In the text about a more protectionist global economy, what share of pharmaceutical products did people discover come from India or China during COVID?

Text section below:

Professor ‘t Hart said that the emergence of a more protectionist global economy would highlight the asymmetrical dependencies between states – for example the monopoly of essential raw materials such as cobalt by certain countries.
“During COVID, we all suddenly discovered that 80 to 90 per cent of our pharmaceutical products come from India or from China. This is all well and good in a world of open borders, not so great in a world where strategic autonomy is the name of the game.”
“Another very new factor that is very hard to gauge is the accrual of power by big tech companies. Are the techs being controlled by Washington or are the techs controlling Washington?
“Most importantly, all of these conflicts and changes increasingly occur in an institutional void. All those international regimes, all these agreements that we had to put norms around behaviour on the international stage, they are weakening because big players like the US are ignoring them or repudiating them. The game gets more intense, but the referees are vacating the field.”
How public services can thrive in this turbulent environment
Professor ‘t Hart said that this environment means that for smaller countries such as Australia the balancing act between security and prosperity would become harder, and could leave little room for advancing our values. This would lead to tough political discussions about how to pay for these costs.
“What I think is a big danger in Europe, perhaps less so in Australia, is this kind of over securitisation of everything, seeing everything now through a security prism.
“The change is also about trading patterns, new opportunities opening up, perhaps a different look at countries like South Korea and like-minded countries that have a lot to offer. I think there’s a lot of opportunity for Australia to re-engage with Southeast Asia, but it has to be done on equitable terms and not exploitative or opportunistic.”

End of Text section.
Recorded information below:

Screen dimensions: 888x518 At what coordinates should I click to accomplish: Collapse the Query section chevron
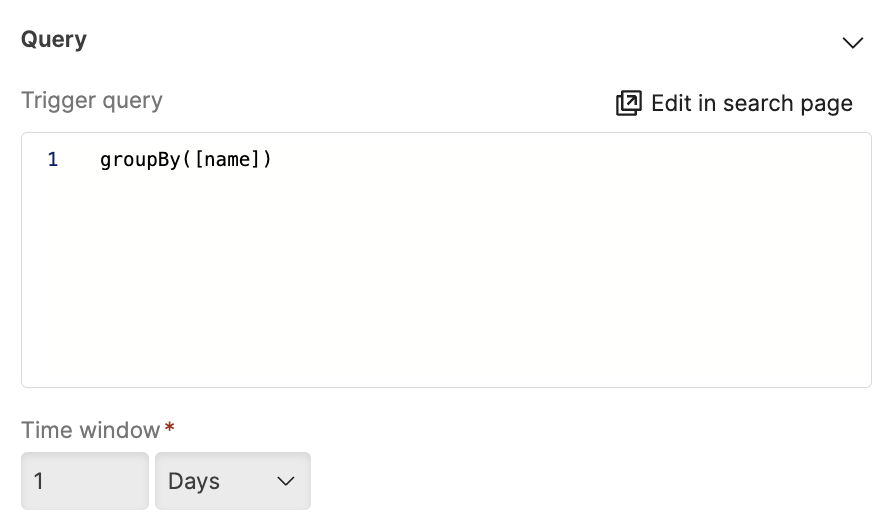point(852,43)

End of Recorded information.
Recorded information below:

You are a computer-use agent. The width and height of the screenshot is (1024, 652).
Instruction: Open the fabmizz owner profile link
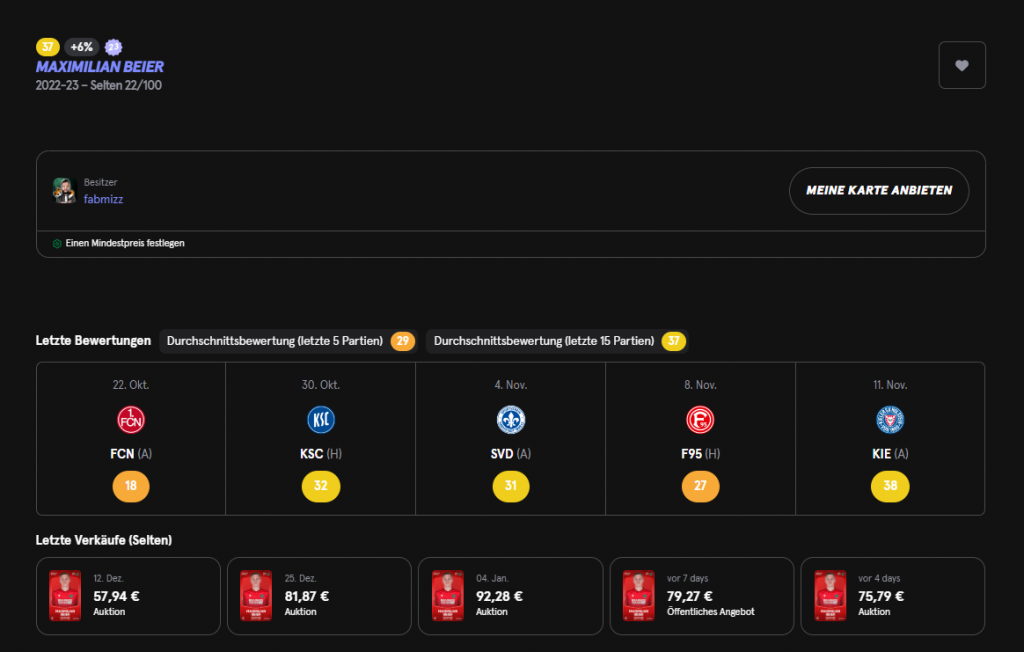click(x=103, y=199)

End of Recorded information.
Recorded information below:

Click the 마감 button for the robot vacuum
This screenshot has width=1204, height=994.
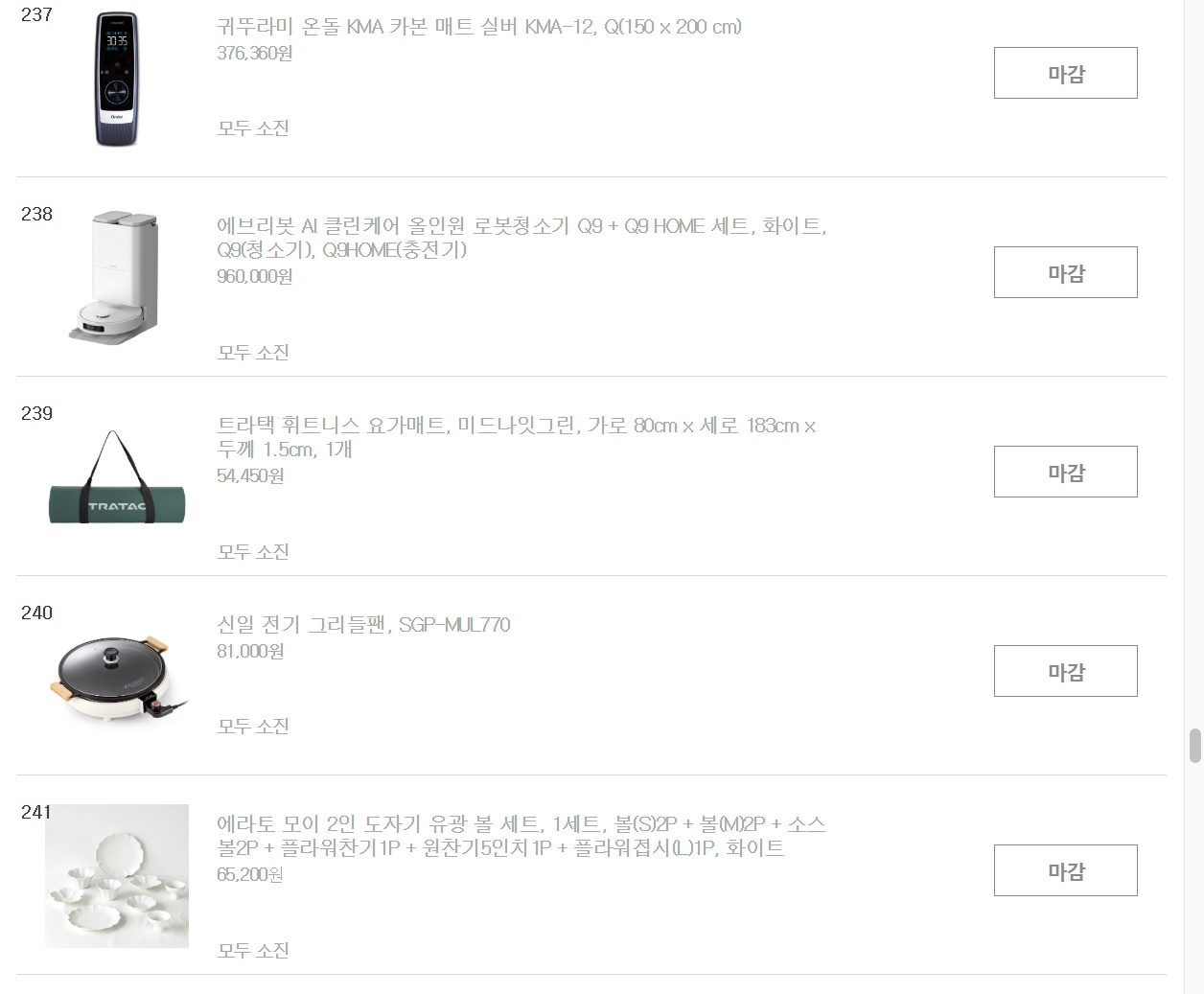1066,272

End of Recorded information.

_Exercise output_:
80 to 90 per cent